**Exercise details**.
Search the material below for the string "Assets" and copy each line where it appears.

**Dataset extract**.
──────────────────────────────

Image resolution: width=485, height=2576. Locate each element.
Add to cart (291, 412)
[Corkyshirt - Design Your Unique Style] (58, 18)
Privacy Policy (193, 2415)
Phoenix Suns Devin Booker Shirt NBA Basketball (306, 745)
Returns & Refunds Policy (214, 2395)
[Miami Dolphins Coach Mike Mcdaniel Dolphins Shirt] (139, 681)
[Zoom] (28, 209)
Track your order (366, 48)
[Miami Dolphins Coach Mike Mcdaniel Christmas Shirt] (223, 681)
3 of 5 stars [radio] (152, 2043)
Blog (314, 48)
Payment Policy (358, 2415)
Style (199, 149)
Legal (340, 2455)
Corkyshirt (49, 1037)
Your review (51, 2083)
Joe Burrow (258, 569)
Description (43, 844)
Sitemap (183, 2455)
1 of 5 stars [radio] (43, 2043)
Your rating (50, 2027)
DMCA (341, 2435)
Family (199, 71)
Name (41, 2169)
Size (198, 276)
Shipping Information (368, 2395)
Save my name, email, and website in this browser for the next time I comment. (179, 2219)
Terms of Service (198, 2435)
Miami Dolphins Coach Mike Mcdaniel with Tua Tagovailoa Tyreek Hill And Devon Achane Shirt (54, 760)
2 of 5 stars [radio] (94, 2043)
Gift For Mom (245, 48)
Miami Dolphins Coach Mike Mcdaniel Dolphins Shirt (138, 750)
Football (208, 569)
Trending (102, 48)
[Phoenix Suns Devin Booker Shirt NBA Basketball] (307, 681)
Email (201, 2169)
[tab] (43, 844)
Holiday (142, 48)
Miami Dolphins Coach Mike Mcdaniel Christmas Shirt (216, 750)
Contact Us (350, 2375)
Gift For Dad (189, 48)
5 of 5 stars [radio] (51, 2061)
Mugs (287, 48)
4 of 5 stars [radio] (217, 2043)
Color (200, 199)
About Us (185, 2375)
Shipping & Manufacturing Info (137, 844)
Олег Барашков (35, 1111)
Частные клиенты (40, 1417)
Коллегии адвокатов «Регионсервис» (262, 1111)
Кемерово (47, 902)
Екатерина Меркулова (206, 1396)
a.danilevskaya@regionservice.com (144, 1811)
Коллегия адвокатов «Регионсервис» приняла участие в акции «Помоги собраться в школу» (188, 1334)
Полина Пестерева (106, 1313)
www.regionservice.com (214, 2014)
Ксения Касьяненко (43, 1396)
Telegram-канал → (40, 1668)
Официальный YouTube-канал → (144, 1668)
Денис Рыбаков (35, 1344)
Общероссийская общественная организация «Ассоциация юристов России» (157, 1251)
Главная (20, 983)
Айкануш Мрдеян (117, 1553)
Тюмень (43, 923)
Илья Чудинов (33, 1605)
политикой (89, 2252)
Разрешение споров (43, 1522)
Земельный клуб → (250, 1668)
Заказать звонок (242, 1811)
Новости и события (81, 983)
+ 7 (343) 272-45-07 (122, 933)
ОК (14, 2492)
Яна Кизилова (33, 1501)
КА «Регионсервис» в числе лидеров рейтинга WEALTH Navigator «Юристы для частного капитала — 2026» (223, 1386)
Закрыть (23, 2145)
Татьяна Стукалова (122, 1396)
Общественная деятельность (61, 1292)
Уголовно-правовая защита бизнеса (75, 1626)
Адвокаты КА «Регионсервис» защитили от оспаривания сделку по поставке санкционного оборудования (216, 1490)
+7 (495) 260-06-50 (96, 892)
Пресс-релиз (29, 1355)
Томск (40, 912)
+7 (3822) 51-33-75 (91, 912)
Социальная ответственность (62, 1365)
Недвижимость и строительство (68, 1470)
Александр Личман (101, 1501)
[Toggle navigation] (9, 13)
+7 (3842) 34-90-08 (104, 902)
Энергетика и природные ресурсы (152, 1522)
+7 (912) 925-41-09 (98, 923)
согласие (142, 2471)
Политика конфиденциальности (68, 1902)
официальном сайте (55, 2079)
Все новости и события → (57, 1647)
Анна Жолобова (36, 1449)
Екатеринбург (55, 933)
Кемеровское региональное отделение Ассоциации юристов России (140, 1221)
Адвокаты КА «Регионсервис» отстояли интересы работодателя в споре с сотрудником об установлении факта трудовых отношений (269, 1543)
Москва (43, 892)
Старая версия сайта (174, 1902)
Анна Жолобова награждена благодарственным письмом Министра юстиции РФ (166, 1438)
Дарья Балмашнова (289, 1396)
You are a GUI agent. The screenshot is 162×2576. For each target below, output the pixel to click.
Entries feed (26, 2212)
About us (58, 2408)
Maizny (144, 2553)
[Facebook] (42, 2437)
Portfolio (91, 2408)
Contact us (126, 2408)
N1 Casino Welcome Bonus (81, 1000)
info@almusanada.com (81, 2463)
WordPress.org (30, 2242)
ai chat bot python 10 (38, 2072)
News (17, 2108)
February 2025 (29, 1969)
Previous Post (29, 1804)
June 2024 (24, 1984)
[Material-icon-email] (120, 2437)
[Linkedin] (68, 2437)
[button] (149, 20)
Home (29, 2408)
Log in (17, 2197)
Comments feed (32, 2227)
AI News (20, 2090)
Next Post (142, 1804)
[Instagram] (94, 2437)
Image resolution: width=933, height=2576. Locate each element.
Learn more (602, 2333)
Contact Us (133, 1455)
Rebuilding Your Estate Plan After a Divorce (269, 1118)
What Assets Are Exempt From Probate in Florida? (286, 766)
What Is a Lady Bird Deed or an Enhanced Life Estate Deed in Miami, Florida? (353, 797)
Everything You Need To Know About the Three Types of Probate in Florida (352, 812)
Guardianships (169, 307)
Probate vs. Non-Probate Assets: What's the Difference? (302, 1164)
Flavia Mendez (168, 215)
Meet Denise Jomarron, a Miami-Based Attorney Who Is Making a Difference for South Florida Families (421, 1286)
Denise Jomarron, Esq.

──────────────────────────────

**Written reply**.
What Assets Are Exempt From Probate in Florida? (286, 766)
Probate vs. Non-Probate Assets: What's the Difference? (302, 1164)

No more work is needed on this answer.